▸ **Aufgabenbeschreibung**: Tausche im Abschnitt, der mit der Zeile mit „Given: Select 打印准考证 in the sidebar“ beginnt und mit der Zeile mit „tap(59, 154)“ endet, „Click“ gegen „Press“ aus und gib nur diese Zeilen ansonsten unverändert wieder. Lass die Bilder in der Ausgabe weg.
● ● ● ● ● ● ●
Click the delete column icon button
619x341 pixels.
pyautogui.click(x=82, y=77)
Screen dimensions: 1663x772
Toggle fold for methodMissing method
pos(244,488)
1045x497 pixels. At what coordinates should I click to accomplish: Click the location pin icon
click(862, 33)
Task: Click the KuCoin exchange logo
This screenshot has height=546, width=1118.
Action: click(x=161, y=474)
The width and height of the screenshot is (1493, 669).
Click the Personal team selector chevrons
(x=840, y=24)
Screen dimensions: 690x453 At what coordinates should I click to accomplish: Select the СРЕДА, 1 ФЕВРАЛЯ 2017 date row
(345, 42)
● ● ● ● ● ● ●
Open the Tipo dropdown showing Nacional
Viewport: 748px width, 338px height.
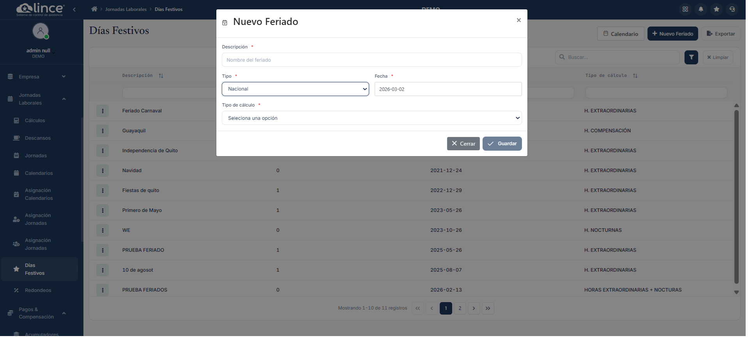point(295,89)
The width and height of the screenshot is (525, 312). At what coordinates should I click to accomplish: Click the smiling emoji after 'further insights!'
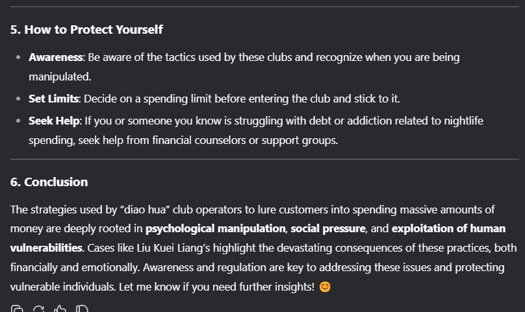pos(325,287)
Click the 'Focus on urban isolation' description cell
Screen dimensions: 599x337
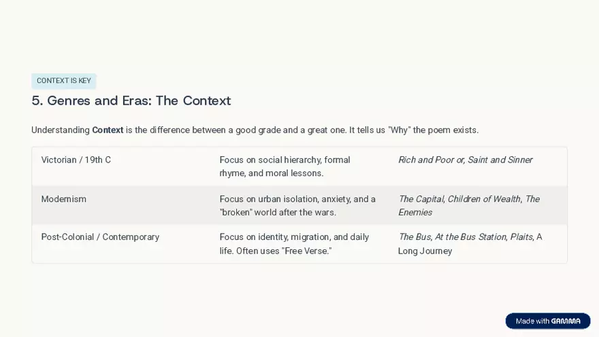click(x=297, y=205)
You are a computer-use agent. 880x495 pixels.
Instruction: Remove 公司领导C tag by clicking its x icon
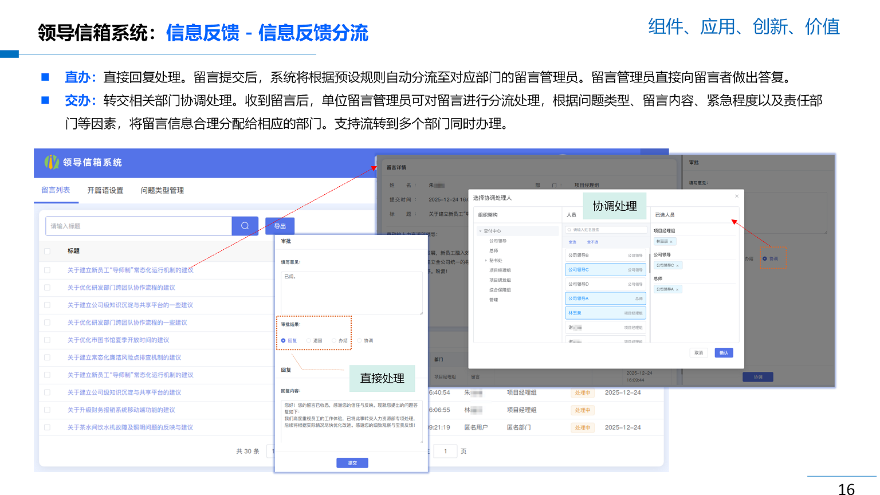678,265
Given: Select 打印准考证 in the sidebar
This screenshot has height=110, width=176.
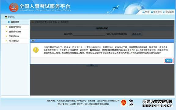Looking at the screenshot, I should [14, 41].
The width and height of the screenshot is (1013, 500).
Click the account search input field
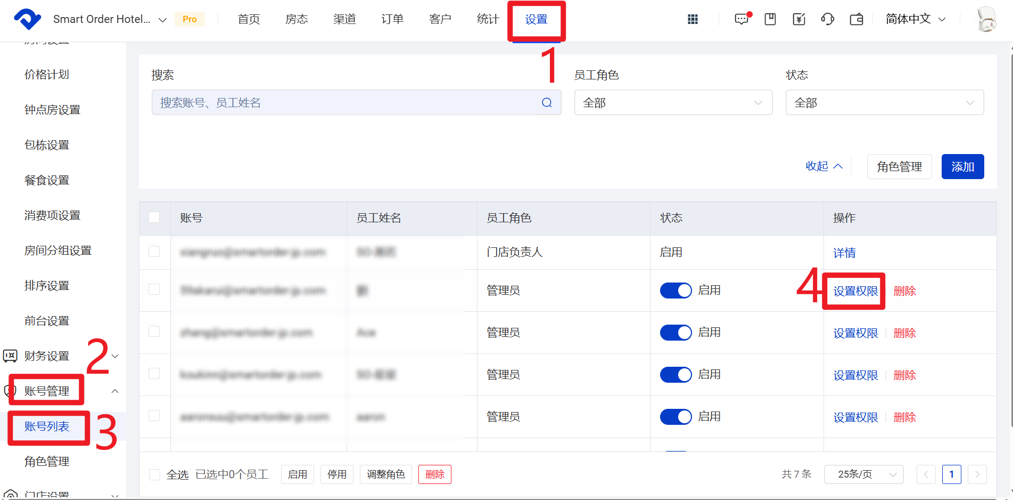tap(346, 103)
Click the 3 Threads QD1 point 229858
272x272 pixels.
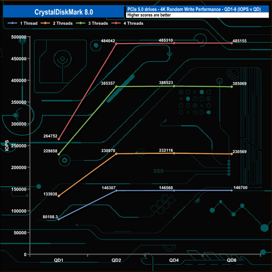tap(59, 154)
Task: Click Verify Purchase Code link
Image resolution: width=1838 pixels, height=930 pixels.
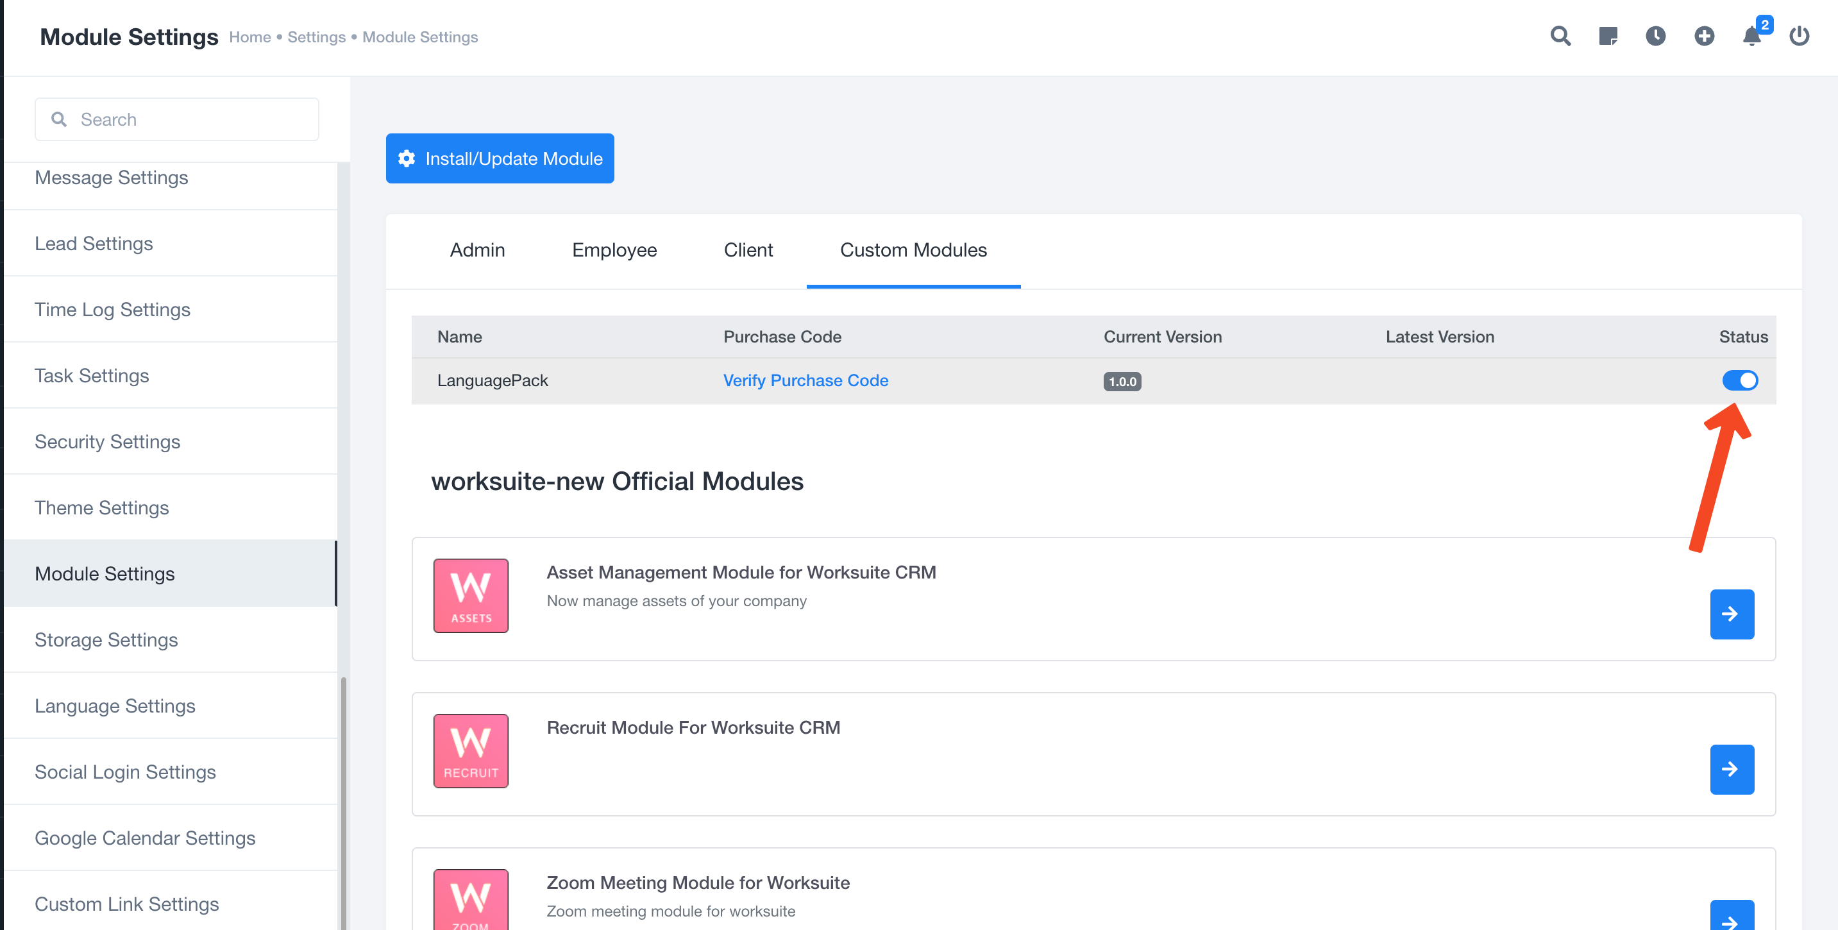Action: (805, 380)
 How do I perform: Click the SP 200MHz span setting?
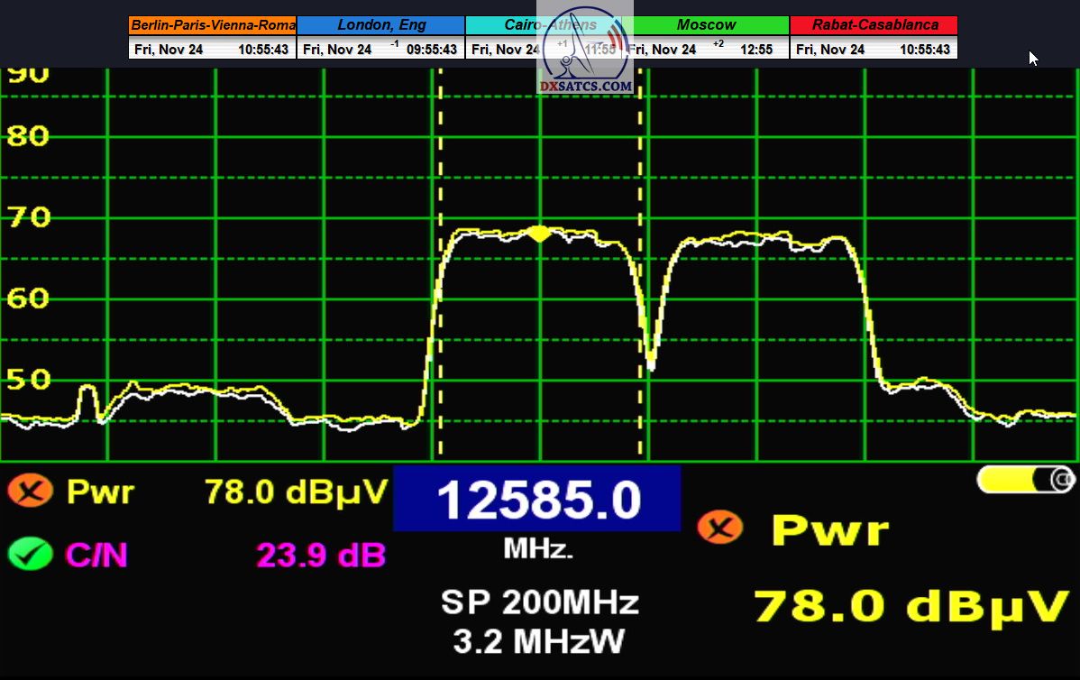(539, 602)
● ● ● ● ● ● ●
▸ **Übungsausgabe**:
Given: Select 打印准考证 in the sidebar
This screenshot has height=110, width=176.
Looking at the screenshot, I should [14, 41].
The width and height of the screenshot is (1013, 500).
Press the account search input field
tap(346, 103)
Press the 3 Threads QD1 point 229858
272x272 pixels.
tap(59, 154)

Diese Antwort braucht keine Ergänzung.